The difference between this and previous studies lies in the fact that researchers were able to analyse the remains of newborns bearing clear signs of having suffered from congenital syphilis. “We believe the difficulty in obtaining ancient DNA bacteria from adults is due to the development of the disease in individuals. Recent studies indicate that newborns are more sensitive to bone damage in the first stages of the disease, due to a rapid dissemination in the skeleton of a high number of spirochetes, which after death would leave their DNA that would be preserved by its association to hydroxyapatite in bones.

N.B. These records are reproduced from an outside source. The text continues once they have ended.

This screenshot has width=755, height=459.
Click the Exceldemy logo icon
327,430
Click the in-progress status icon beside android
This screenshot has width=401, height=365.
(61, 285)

In the case of adults affected by venereal syphilis, the amount of bacteria in bones is reduced as the disease advances to later stages, making it very difficult to extract samples from the bones”, explains Assumpció Malgosa.
Researchers’ hypothesis was that the amount of bacteria in newborns is enough to guarantee the preservation of DNA and that the younger an individual affected by the disease, the greater the probability of amplifiable DNA preservation. “And now we have demonstrated it with this research”, Malgosa states.
She also considers worth noting that a number of studies have shown the presence of bone lesions in early syphilis, and this “opens up the possibility that affected skeletons of young adults, who died during the early stages of syphilis, might also contain amplifiable DNA. However, the doubt remains on how to identify those cases before attempting destructive analysis”.
The research represents “a huge step forward in the study of changes in the T.pallidum genome and how they affect individuals throughout history. With this information, inferences on the present and future of the disease can be very important”, concludes Assumpció Malgosa.
The study included the participation of researchers from the Unit of Anthropology of the Department of Animal and Plant Biology and Ecology at the UAB, of scientists from the National Laboratory of Genomics for Biodiversity, Mexico, and the Centre for the Research of Natural Resources at the University of the Azores, Portugal.